Uninhabited island of Hong Kong

Siu A Chau (小鴉洲) is an uninhabited island of Hong Kong, part of the Soko Islands group, located south of Lantau Island.

==Geography==
Siu A Chau is the northernmost and the second largest of the Soko Islands, after Tai A Chau. It is dumbbell-shaped and has a rugged indented coastline with steep slopes. The highest point of the island is at 74 meters. A beach lies to the south, and another to the north of the island.

==Administration==
Siu A Chau is a recognized village under the New Territories Small House Policy.

==History==
In 1937, Walter Schofield, then a Cadet Officer in the Hong Kong Civil Service, wrote that Siu A Chau was "another settlement of early man" and that it had a "fishing village of huts very different from ordinary Chinese dwellings" at the time of writing.

==Features==
There is a temple on the south side of the island.

To do.
A: Say whether each statement agrees with the Siu A Chau text, answering yes or no and quoting the deciding words of the text. (i) Siu A Chau is the largest of the Soko Islands. (ii) The island's highest point is at 74 meters. (iii) The temple is on the north side of the island.
B: Copy the stretch of the Siu A Chau text from "Siu A Chau (小鴉洲)" through "north of the island.".

Recorded data.

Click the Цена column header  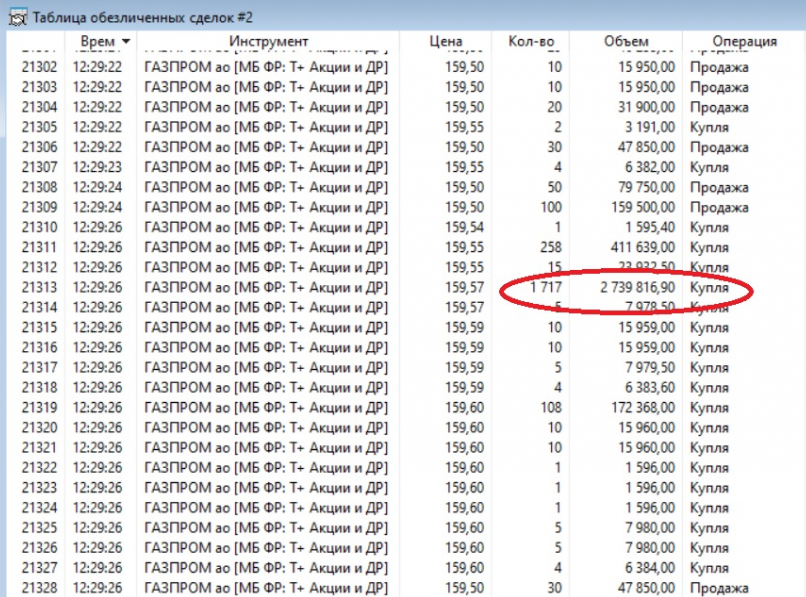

Your responses.
A:
(i) No: "the second largest of the Soko Islands, after Tai A Chau"
(ii) Yes: "The highest point of the island is at 74 meters."
(iii) No: "There is a temple on the south side of the island."

B:
Siu A Chau (小鴉洲) is an uninhabited island of Hong Kong, part of the Soko Islands group, located south of Lantau Island.

==Geography==
Siu A Chau is the northernmost and the second largest of the Soko Islands, after Tai A Chau. It is dumbbell-shaped and has a rugged indented coastline with steep slopes. The highest point of the island is at 74 meters. A beach lies to the south, and another to the north of the island.